Article Text
Abstract
Background Expansion of systemic tumor-reactive T cells after immune checkpoint blockade (ICB) has been linked to successful tumor control, but regulators of systemic T cell expansion remain unknown. Using a murine lung cancer model, we previously demonstrated that flank tumors respond to ICB, while lung tumors do not. ICB-mediated control of flank tumors correlated with stronger expansion of systemic anti-tumor T cell responses, and the spleen, not tumor-draining lymph nodes (TdLNs), appeared to be the source of ICB-expanded tumor-reactive T cells.
Methods The murine KP lung cancer cell line was engineered to express the CD8+ T cell antigen SIY (KP.SIY). Mice were inoculated subcutaneously to generate flank tumors or intravenously to generate lung tumors. For single cell sequencing experiments, endogenous SIY-reactive CD8+ T cells were isolated using fluorescence activated cell sorting (FACS) and RNA sequencing was performed using SeqWell. Mice expressing the transgenic 2C T cell receptor, specific for SIY, were used as T cell donors in adoptive transfer experiments.
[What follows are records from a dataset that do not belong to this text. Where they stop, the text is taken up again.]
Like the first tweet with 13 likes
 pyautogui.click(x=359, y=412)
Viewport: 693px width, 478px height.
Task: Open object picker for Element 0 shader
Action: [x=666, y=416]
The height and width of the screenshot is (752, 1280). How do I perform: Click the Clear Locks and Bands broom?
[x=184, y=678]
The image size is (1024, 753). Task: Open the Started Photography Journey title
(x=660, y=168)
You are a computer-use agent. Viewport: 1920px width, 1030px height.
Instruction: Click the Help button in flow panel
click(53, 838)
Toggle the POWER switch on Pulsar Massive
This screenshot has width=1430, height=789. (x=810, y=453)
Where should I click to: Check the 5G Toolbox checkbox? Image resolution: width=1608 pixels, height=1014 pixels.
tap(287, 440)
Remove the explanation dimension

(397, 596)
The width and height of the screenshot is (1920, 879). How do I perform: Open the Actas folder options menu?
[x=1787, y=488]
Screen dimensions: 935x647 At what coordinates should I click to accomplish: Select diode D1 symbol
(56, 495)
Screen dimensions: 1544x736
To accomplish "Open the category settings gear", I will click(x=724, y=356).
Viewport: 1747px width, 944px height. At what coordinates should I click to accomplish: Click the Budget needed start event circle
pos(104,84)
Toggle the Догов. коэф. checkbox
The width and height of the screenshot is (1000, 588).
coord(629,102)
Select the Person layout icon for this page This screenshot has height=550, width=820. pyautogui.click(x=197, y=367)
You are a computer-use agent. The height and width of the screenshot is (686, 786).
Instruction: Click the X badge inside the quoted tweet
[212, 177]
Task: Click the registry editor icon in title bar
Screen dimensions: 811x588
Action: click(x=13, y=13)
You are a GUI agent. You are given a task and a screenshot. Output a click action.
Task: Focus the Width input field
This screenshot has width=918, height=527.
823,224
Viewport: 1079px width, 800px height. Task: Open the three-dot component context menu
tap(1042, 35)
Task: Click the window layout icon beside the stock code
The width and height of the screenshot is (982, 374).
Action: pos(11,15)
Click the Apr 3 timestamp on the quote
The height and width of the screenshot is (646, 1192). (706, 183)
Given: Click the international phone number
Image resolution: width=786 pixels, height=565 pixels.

Results KP.SIY flank tumors generated higher numbers of splenic SIY-reactive CD8+ T cells than KP.SIY lung tumors, and the spleen was the major site of SIY-reactive CD8+ T cell accumulation after ICB. Paired single cell RNA and TCR sequencing revealed extensive clonal expansion of SIY-reactive CD8+ T cells in flank tumor-bearing mice, including multiple recurrent TCR sequences shared between mice, that was significantly reduced in the lung tumor setting. To determine the influence of anatomic site on the response to ICB, we adoptively transferred naive 2C TCR-transgenic T cells to mice bearing KP.SIY flank tumors. In vivo primed 2C T cells were FACS isolated from TdLNs or spleens and transferred into secondary tumor-bearing hosts prior to ICB treatment. Surprisingly, only 2C T cells isolated from spleens of primary tumor-bearing mice expanded in secondary hosts following ICB. Single cell sequencing of endogenous SIY-reactive CD8+ T cells confirmed distinct gene expression profiles between SIY-reactive T cells from TdLNs and spleens, and that tumor-infiltrating clonotypes were more prevalent in spleens of tumor-bearing mice than in TdLNs.
Conclusions The major source of systemic tumor-reactive CD8+ T cells after ICB in mice is the spleen, not the TdLN. The enhanced ability of splenic CD8+ T cells to expand after ICB therapy was driven by T cell-intrinsic differences which govern ICB responsiveness.
Ethics Approval The experiments in this abstract were approved by the Massachusetts Institute of Technology Committee on Animal Care, protocol number 0220-006-23, NIH assurance ID D16-00078.